Libro abierto: Xoloitzcuintle. Por Tadeo de León.


   Aquella primera noche en que lo vieron, el pequeño poblado se preparaba para cenar y dejaban las puertas abiertas para dejar entrar el fresco de la noche. No iba de prisa ni tampoco con lentitud. Su caminar era parecido al ligero trotar de un caballo. Miraba fijamente hacia el frente, a un punto fijo, pareciendo que no iba a ningún lugar. Así recorrió cada una de las calles y cada uno en sus casas, lo vio.

   Llegada la medianoche, las puertas se cerraron y los focos de las calles se encendieron. Esa misma noche en que lo vieron, se detuvo debajo del foco de la puerta de una casa llena de macetas, se sentó y parecía que esperaba mientras vigilaba. Los vecinos podrían verlo abriendo unas rendijas en las cortinas de sus ventanas.

   Pasaba poco más de la medianoche y una mujer anciana salió de la casa de las macetas, colocándose un buen reboso y con una bolsa de red en la mano. Cerró la puerta con llave y lo vio. Cruzaron sus miradas y él tenía unos ojos brillantes, era delgado, de piel oscura y no tenía pelo.

- ¡Pero que lindo perrito! – le dijo la mujer mientras le acariciaba la cabeza. El perro sacaba la lengua y parecía que le sonreía - ¿Nos vamos? – el perro se puso de pie. Y ambos caminaron, uno junto al otro, hasta perderse de vista.

  Por otros rumbos, pero no muy lejos, había un hombre de harapos sentado en una banca de un parque. Había quienes lo llamaban loco, quienes se tapaban la nariz al pasar junto a él, quienes le sacaban la vuelta, quienes decían “muévete a mi otro lado hijo, te puede hacer daño”, pero no había quien le diera un pedazo de pan.

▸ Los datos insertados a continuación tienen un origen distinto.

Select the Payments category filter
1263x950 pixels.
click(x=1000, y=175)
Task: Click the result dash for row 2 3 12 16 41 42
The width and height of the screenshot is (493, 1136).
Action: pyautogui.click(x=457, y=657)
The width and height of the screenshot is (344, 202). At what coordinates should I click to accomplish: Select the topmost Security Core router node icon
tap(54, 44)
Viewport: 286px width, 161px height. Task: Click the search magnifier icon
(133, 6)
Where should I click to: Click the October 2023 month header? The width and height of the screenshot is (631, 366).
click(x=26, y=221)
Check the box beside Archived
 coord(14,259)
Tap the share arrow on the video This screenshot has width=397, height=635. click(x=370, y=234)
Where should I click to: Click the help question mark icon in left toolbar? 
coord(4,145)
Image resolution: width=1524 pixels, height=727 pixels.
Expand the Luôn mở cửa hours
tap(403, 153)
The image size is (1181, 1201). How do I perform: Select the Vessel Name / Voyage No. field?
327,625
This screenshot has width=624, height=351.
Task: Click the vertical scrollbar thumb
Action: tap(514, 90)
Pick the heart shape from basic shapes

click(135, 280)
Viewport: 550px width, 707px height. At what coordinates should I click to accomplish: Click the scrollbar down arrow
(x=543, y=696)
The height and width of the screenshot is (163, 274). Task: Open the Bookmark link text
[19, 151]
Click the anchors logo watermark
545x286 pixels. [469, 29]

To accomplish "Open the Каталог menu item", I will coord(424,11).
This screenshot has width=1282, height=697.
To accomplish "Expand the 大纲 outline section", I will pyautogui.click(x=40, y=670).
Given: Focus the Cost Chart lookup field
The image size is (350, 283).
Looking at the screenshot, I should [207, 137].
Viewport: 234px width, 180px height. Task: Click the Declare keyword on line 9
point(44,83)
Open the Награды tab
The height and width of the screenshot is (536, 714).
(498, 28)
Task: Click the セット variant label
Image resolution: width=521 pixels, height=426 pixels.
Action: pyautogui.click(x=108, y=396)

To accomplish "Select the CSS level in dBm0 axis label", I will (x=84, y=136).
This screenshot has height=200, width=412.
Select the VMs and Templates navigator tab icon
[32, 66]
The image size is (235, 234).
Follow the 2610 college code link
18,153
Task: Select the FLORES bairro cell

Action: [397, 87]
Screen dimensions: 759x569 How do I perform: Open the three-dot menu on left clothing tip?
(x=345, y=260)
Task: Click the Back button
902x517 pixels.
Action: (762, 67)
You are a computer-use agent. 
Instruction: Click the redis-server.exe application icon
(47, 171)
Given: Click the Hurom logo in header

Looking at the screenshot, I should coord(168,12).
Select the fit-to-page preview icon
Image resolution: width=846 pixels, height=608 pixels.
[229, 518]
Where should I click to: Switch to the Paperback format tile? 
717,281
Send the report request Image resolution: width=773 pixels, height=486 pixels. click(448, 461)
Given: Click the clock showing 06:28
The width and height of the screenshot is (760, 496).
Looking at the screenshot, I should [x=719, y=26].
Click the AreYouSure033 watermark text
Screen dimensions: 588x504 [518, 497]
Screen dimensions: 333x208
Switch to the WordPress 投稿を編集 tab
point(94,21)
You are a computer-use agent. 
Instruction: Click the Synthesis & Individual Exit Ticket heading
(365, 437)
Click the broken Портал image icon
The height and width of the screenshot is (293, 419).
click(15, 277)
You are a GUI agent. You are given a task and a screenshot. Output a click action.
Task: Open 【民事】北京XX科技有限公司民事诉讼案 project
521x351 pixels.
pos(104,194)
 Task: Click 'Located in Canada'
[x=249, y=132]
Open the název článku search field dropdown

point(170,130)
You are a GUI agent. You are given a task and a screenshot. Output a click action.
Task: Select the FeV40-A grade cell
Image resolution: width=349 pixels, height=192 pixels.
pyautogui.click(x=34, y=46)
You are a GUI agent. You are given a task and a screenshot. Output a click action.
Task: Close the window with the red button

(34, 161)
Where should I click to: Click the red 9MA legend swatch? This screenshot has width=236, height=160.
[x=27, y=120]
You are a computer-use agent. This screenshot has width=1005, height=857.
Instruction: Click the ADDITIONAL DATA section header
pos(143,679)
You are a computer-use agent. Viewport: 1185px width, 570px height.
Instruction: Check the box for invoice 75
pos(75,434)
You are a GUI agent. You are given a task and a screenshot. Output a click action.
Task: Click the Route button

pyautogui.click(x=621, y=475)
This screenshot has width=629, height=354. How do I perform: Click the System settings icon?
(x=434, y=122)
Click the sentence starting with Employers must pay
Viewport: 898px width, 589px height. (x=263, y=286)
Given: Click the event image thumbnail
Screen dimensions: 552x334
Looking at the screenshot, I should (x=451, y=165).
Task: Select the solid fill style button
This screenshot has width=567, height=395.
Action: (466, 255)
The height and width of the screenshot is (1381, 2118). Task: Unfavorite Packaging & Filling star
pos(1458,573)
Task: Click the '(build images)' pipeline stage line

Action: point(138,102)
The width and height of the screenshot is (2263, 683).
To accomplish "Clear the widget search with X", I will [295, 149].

  Una tarde, el mismo perro se paseaba por el parque y se acercó al vagabundo que estaba sentado en una banca. El hombre le acarició la cabeza y parecía que le respondía con una sonrisa.

   De la mano de su padre, iba un niño comiendo una pieza de pan, pasaron junto al viejo que acariciaba al perro y algo se removió dentro del jovencito. Se soltó de su padre y dividió el pan en dos partes, le dio una mitad al viejo y al tomarla, dividió la mitad en dos partes y le dio una al perro. Le dijo al niño con una sonrisa:

- Al que comparte, le toca la mayor parte -.

   El niño le devolvió la sonrisa y regresó con su padre.

   Pasaron los días y el viejo enfermó. Una noche paseaban de nuevo, el niño y su padre. El niño traía una bolsa con varias piezas de pan. Llegaron a la banca donde se sentaba el viejo y parecía que dormía en la banca. El perro estaba junto a él.

- ¿Señor? … ¿Señor?...

   El papá se acercó al hombre y se dio cuenta de que ya no respiraba. Se puso de cuclillas a la altura del niño y lo miró con seriedad.

- Este hombre, tú, yo o cualquiera de las personas que te encuentres en la vida, estamos de visita aquí en el mundo. Algún día volveremos a nuestra casa a descansar de este viaje. Este hombre, ya se ha regresado a casa y lo acompañará su perro, hasta el final de este otro largo viaje de regreso, que él ya empezó.

  El niño miró al viejo y le dejó la bolsa de pan a un lado.

- Para el camino -. Le dijo el niño y se fue con su padre de regreso a casa.

  El alma del viejo estaba observándolos, de pie, junto al perro. Entonces, el alma del viejo y el perro, emprendieron el viaje.

  Pasaron los años, el niño se convirtió en hombre, y su padre envejeció.

  Una noche, entró a ver a su padre, que  estaba enfermo desde hace semanas y no se levantaba de la cama. Para su sorpresa, esta vez, lo encontró sentado en la orilla de la cama, con las pantuflas puestas.

- Acaba de visitarme un perro. Un perro muy bonito – su padre, sonreía – era negro, sin pelo, sus ojos brillaban y estaba contento. Sacaba la lengua y parecía que me sonreía.

  El hijo entendió entonces. En silencio, se sentó junto a él, lo abrazó y lo recargó sobre su hombro. Entró el perro a la habitación, y el padre cerró los ojos. Ahí, en silencio, las lágrimas resbalaban por las mejillas del hijo. Su padre, se había ido como el vagabundo, había regresado a casa, cansado del viaje de la vida.